The closest BoopityBoop ever came to being naughty was their decision to test us about the rule that food is to be eaten at the kitchen table. They both wanted to be able to wander around the house with a cookie or a fistful of veggie straws. I told them they couldn’t do that and they begged to differ. Boop kept trying to slide off the bench and run away with her food and I chased her, which she thought was the most fun game ever, until I caught her and pried the waffle out of her tight little fist. Then she got mad. I was unimpressed with her toddler anger. Boopity handled the rules differently: she stuffed her cheeks full of as much as she could hold and ran off. I admired her compromise.
The thing about toddlers is not that they’re naughty, its that they’re non stop. Our house isn’t all that big and I gated the stairs so they were contained on the main floor. That meant six rooms, including our bedroom. Two toddlers and six rooms. They almost never stopped moving. They split up and both have an uncanny knack for finding what you don’t want them to have. Jay had left a bag of popcorn on the end table next to his chair. It took them less than 2 second to find the bag, open it and dump half of it out on his recliner. I took the bag, clipped it shut and they helped me vacuum the chair up. I put the bag on the kitchen counter. They found it there.
One way to corral them was to read to them. They LOVE books! In fact, they refused to settle down for a nap until I gave them a book to read in their pack-n-plays.
On Saturday, they read their books, fell asleep and had a nice long nap. On Sunday, it didn’t quite work out. Boopity’s book featured over forty little windows that opened, three or four to a page. Those windows were no match for Boopity.
Meanwhile, Boop didn’t destroy her book because she was too busy taking her crib apart. She removed the fitted sheet from the fold up mattress, tossed it across the room and folded up the mattress. When I finally gave up on them ever sleeping, I went in to find her sitting on the bottom of the crib, leaning against the mesh side of the bed, nonchalantly reading her book with the mattress pulled up over her lap like a blanket.

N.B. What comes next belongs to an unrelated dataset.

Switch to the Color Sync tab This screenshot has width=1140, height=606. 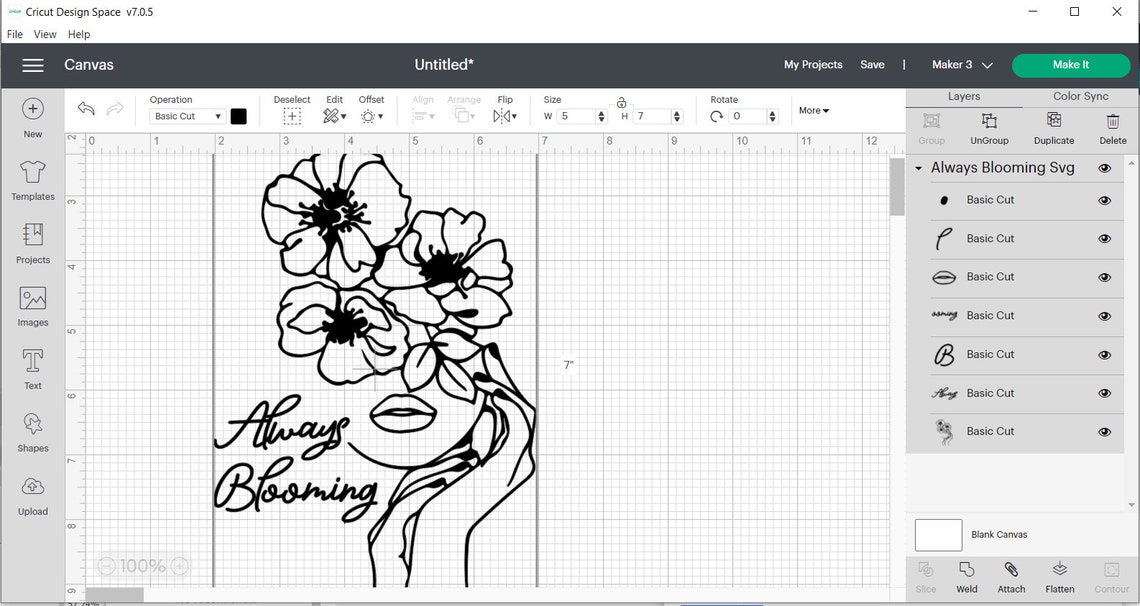(x=1080, y=96)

So I gave up on the nap for Sunday.
We’d gotten a lot of snow earlier in the week. In fact, we had a little snow, a thaw, a freeze and then several inches of snow on top of glare ice. When I went to painting class, the roads were so slick with glare ice that it took me twice as long as normal to get there. I lost count of how many cars I saw in the ditch before I got half way there. Painting was fun, as always, but my eye hasn’t fully recovered from being sick a week ago.
You know how when you’re sick, nothing tastes right? And smells affect you differently from when you’re healthy? Well, being sick can affect your eye/brain connection as well. I like the way the painting I did looks but every stroke of the brush was a fight and I wasn’t able to push the canvas very far.
By the time I got home, Jay had cleared the driveway of snow and put a nice layer of grit down.
But it kept snowing all weekend. Jay cleared the drive at least two more times while the girls were here but at least the temps came up from the deep freeze. By Sunday, we had well over a foot of snow but it was up in the 20s and there was no wind, so it really was lovely outside!
I’d gotten snow pants, boots and mittens for the girls way back before Christmas and this weekend, I finally got a chance to use them! It took quite a while to wrestle them into their snow gear. Neither of them wanted to put on snow pants, boots, mittens and their coats. They are both experts at noodle-body so the process was long, hard and frequently hilarious but in the end, I prevailed! And when I finally opened the back door and tossed them out into the snow, they loved it!
Jay dug out the car they used to drive around the yard. Boopity made a beeline for it and pretended to drive through the snow. The snow in the backyard was armpit deep on them, so Boop followed me around, walking in my footprints like St. Wenceslas’ servant. We brought them out to the drive way and Jay showed them how he was spreading salt and grit. He let them throw handfuls of grit onto the drive. They liked that. Then we took them for a brief walk; down the driveway and across the sidewalk in front. I think they would have kept going all the way around the block but Jay and I got a little nervous, it was so slippery out there and they were really quick. We dragged them back up the driveway into the back yard. After a half hour in the snow, they were ready to go back inside.
All that snow made travel difficult so it took a few hours longer for Katie to get back to town. By the time she arrived to pick the girls up, I was ready to sleep for days.